● GOAL OF THE EXERCISE
Among the entries below, take the line with "This screenshot has width=2000, height=1135." and the line with "Click the +39.00", and output them and every line between them exactly, with nothing else.

[Saved data entries]
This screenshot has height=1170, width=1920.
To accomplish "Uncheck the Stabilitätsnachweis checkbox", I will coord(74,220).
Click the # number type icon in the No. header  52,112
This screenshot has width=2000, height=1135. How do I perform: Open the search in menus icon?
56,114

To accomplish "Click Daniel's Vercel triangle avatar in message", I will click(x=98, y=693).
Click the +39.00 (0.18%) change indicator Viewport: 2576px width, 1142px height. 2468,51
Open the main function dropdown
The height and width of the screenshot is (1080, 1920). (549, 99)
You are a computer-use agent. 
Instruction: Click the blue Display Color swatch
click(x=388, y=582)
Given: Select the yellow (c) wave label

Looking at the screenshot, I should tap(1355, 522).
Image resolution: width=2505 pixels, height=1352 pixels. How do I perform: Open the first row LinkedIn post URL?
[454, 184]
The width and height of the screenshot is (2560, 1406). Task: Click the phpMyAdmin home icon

● EXERCISE RESPONSE
This screenshot has width=2000, height=1135. How do I perform: Open the search in menus icon?
56,114

To accomplish "Click Daniel's Vercel triangle avatar in message", I will click(x=98, y=693).
Click the +39.00 (0.18%) change indicator Viewport: 2576px width, 1142px height. 2468,51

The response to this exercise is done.